Saved data entries
○ ○ ○

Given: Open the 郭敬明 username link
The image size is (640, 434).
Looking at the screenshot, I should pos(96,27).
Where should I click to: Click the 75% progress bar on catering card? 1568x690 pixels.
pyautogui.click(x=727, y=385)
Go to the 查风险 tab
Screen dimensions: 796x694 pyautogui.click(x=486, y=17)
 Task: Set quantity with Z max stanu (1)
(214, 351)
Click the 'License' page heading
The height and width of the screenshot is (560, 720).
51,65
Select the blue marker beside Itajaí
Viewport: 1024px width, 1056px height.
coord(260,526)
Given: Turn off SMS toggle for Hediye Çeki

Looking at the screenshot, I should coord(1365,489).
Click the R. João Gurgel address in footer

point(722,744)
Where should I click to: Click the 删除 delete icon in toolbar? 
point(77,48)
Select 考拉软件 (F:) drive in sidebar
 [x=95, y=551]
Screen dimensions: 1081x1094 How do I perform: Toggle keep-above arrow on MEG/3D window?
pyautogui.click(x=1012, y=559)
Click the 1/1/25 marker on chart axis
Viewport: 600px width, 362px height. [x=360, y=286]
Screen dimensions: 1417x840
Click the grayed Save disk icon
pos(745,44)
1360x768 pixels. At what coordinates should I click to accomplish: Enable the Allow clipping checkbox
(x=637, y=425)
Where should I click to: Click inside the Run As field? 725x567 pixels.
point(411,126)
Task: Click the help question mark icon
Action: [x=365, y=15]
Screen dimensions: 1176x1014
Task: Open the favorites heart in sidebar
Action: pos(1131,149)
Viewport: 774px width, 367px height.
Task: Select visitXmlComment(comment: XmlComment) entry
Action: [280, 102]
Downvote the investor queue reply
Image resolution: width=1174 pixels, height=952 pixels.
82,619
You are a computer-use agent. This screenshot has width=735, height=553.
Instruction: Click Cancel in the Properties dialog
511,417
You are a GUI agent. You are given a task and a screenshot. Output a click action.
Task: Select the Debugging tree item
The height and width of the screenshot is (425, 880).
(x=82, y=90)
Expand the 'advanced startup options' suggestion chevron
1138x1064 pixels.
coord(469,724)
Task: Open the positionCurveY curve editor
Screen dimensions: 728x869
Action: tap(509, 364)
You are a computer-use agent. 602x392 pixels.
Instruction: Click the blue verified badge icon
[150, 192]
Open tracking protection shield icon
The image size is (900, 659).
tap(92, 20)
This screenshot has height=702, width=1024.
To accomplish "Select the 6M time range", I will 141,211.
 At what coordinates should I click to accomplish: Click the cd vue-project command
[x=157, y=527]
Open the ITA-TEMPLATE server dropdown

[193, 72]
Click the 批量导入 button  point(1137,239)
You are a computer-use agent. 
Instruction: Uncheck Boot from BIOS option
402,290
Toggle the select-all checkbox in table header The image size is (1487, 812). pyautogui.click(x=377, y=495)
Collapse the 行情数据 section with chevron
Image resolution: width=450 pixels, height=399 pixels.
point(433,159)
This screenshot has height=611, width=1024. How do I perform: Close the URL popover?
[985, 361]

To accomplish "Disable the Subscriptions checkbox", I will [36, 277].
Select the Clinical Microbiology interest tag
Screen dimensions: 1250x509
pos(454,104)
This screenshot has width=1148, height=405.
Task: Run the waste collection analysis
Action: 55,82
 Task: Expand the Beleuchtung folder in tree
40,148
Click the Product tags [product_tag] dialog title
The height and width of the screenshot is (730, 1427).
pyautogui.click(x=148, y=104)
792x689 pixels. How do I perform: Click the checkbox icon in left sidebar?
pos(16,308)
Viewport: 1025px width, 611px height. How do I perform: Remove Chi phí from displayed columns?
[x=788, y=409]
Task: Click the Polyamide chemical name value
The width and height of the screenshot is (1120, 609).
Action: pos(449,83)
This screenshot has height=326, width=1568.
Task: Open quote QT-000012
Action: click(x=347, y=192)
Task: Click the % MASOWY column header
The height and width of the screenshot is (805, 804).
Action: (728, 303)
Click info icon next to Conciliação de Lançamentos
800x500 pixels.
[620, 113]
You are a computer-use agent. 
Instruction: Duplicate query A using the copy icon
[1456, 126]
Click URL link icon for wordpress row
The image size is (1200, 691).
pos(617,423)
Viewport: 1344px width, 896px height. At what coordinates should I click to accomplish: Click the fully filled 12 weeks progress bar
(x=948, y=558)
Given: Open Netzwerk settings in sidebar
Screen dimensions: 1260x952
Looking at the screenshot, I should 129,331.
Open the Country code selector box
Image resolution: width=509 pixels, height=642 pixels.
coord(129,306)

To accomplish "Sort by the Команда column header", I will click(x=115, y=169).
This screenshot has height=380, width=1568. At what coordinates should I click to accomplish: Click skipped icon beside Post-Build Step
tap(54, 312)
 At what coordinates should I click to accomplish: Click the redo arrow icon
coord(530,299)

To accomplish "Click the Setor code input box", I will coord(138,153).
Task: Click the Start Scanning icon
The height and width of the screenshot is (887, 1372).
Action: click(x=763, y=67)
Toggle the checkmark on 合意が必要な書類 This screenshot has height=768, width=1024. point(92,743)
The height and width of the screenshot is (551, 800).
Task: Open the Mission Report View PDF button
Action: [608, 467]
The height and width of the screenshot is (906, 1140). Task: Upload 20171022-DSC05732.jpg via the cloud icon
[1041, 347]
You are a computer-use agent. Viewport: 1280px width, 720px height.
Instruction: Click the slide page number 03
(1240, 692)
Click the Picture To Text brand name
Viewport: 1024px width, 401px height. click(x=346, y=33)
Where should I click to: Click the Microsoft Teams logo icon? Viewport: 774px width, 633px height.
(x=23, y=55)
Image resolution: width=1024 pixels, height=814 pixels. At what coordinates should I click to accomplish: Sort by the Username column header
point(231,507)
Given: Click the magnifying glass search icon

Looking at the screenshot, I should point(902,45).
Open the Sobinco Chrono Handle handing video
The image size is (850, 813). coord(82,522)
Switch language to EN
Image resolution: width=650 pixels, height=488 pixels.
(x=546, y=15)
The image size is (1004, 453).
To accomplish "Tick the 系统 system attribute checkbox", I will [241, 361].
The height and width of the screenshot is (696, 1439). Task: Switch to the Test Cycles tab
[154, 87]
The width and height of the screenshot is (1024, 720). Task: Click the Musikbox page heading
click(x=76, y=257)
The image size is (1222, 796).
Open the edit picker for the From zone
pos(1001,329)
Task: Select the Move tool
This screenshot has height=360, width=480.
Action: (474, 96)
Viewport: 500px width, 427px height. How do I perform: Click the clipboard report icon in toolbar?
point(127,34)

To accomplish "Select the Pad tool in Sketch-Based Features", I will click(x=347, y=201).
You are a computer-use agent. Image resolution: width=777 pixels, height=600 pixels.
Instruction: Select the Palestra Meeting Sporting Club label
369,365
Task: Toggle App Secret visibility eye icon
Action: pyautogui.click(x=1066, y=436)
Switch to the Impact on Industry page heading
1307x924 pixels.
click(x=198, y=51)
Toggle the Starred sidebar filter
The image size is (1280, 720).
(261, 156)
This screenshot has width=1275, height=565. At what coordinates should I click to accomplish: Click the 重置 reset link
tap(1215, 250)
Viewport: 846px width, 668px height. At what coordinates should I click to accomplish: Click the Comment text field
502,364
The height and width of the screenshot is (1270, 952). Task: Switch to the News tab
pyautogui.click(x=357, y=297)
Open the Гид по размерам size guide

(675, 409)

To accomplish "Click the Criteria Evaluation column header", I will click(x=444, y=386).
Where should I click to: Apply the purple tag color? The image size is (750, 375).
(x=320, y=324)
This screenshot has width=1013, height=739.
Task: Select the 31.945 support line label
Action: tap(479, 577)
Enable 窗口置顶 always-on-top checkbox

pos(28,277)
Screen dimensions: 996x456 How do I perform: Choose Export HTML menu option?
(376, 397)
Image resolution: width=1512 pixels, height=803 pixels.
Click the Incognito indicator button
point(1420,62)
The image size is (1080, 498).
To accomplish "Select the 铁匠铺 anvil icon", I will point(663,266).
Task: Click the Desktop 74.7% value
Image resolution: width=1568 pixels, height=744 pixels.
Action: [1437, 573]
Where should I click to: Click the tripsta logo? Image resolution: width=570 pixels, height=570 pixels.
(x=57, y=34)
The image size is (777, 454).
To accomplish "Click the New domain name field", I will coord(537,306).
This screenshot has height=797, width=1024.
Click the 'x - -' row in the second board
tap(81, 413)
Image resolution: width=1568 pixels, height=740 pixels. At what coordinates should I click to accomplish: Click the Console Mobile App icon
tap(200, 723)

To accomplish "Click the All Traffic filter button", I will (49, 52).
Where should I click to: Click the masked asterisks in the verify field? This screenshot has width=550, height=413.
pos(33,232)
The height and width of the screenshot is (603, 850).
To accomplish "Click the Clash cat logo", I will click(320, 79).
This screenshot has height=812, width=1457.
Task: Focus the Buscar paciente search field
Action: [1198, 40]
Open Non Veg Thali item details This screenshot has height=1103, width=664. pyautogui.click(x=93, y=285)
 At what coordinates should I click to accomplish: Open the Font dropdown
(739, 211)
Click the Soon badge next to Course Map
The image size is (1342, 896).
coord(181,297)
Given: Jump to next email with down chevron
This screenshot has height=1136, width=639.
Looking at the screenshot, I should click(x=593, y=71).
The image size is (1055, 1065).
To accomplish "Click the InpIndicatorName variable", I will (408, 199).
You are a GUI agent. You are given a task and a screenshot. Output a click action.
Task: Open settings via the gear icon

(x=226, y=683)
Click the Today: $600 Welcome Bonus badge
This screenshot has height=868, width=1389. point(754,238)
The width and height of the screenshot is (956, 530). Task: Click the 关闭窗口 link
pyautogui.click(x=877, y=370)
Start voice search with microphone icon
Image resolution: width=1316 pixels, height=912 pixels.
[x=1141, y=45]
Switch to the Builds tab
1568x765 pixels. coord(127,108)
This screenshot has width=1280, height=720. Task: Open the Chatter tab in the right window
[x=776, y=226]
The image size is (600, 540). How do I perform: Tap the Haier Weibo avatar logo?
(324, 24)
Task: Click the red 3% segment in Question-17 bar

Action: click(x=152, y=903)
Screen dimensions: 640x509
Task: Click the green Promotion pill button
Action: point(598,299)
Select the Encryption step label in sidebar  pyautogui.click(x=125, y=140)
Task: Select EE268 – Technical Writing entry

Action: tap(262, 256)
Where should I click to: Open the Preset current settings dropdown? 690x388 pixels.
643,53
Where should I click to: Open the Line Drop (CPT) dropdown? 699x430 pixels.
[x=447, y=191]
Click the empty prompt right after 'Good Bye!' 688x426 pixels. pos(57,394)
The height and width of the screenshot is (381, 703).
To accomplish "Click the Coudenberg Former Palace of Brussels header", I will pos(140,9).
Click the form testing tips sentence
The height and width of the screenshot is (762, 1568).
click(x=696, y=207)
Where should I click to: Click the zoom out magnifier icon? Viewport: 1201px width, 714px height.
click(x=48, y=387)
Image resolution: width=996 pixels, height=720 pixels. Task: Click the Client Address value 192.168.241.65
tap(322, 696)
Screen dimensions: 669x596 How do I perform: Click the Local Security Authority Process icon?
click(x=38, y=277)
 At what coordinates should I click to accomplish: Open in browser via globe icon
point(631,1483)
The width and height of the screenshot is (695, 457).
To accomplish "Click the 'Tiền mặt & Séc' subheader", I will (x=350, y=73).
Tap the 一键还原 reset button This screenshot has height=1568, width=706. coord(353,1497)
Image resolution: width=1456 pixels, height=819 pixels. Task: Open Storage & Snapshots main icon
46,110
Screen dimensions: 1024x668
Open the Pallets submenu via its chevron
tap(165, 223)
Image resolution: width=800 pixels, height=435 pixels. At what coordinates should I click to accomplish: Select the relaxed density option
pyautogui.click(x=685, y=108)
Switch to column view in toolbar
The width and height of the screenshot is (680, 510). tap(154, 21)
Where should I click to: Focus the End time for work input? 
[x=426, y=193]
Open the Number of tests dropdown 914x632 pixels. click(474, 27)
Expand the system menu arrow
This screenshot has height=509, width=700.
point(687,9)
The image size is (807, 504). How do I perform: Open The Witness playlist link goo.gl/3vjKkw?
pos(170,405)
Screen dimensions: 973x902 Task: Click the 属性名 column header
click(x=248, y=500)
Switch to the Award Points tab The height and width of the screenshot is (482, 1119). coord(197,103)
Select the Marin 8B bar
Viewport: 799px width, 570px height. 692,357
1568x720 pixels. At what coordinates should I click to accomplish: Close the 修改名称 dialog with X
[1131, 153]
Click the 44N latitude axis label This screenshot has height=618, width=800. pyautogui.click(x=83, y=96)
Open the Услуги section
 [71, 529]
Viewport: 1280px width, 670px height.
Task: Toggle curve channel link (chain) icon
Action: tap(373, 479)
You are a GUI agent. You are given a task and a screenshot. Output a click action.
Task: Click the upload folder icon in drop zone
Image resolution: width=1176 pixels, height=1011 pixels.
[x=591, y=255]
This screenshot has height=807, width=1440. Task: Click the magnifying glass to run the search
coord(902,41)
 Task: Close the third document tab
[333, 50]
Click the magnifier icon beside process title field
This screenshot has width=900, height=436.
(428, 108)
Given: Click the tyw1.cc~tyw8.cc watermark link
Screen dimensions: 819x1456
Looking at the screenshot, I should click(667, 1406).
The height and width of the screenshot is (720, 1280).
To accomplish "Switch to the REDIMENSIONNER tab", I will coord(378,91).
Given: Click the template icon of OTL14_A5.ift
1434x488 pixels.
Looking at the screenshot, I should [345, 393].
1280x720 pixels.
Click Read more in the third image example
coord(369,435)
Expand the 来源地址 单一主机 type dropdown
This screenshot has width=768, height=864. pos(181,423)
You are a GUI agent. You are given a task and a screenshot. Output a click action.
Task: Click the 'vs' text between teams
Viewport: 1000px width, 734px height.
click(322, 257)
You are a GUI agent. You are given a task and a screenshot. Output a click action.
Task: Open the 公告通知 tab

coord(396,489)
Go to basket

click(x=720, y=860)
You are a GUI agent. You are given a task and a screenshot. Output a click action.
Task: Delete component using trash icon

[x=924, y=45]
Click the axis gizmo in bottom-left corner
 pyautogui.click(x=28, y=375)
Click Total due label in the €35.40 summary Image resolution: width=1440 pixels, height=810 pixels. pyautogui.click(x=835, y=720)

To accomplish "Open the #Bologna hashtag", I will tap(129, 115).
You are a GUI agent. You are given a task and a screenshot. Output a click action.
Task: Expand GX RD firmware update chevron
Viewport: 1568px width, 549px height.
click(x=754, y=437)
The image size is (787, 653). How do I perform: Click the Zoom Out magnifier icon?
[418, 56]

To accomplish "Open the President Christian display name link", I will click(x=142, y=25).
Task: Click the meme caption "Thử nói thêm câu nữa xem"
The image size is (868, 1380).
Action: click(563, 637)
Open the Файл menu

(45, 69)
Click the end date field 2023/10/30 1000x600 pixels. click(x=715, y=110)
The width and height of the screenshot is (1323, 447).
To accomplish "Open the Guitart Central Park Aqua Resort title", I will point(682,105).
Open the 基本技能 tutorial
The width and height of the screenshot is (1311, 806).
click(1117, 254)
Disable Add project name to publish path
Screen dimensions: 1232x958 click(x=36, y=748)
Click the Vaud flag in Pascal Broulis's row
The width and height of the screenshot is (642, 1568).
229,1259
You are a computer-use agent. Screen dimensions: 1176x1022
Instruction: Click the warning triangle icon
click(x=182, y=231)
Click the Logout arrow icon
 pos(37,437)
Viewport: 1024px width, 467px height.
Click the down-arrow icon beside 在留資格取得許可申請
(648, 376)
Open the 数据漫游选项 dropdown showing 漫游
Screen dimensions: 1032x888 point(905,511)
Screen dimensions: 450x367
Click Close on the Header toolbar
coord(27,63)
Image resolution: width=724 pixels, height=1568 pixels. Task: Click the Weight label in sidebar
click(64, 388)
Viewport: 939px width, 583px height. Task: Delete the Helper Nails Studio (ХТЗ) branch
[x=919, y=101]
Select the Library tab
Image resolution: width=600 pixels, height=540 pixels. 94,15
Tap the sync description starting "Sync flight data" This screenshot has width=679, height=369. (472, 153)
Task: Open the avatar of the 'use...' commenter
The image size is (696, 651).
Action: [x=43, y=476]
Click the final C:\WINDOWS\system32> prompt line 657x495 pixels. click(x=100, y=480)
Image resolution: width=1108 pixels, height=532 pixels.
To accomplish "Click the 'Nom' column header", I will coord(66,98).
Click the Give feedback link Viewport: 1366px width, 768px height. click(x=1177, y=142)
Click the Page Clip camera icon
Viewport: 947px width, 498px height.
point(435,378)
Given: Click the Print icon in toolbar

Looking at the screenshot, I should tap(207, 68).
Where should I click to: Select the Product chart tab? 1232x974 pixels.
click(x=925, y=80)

○ ○ ○

INSTRUCTIONS TO FOLLOW:
Retype, exactly and in full, the lines above from the one containing "The height and width of the screenshot is (720, 1280)." through the one containing "Open the 基本技能 tutorial".

THE ANSWER:
The height and width of the screenshot is (720, 1280).
To accomplish "Switch to the REDIMENSIONNER tab", I will coord(378,91).
Given: Click the template icon of OTL14_A5.ift
1434x488 pixels.
Looking at the screenshot, I should [345, 393].
1280x720 pixels.
Click Read more in the third image example
coord(369,435)
Expand the 来源地址 单一主机 type dropdown
This screenshot has width=768, height=864. pos(181,423)
You are a GUI agent. You are given a task and a screenshot. Output a click action.
Task: Click the 'vs' text between teams
Viewport: 1000px width, 734px height.
click(322, 257)
You are a GUI agent. You are given a task and a screenshot. Output a click action.
Task: Open the 公告通知 tab

coord(396,489)
Go to basket

click(x=720, y=860)
You are a GUI agent. You are given a task and a screenshot. Output a click action.
Task: Delete component using trash icon

[x=924, y=45]
Click the axis gizmo in bottom-left corner
 pyautogui.click(x=28, y=375)
Click Total due label in the €35.40 summary Image resolution: width=1440 pixels, height=810 pixels. pyautogui.click(x=835, y=720)

To accomplish "Open the #Bologna hashtag", I will tap(129, 115).
You are a GUI agent. You are given a task and a screenshot. Output a click action.
Task: Expand GX RD firmware update chevron
Viewport: 1568px width, 549px height.
click(x=754, y=437)
The image size is (787, 653). How do I perform: Click the Zoom Out magnifier icon?
[418, 56]

To accomplish "Open the President Christian display name link", I will click(x=142, y=25).
Task: Click the meme caption "Thử nói thêm câu nữa xem"
The image size is (868, 1380).
Action: click(563, 637)
Open the Файл menu

(45, 69)
Click the end date field 2023/10/30 1000x600 pixels. click(x=715, y=110)
The width and height of the screenshot is (1323, 447).
To accomplish "Open the Guitart Central Park Aqua Resort title", I will point(682,105).
Open the 基本技能 tutorial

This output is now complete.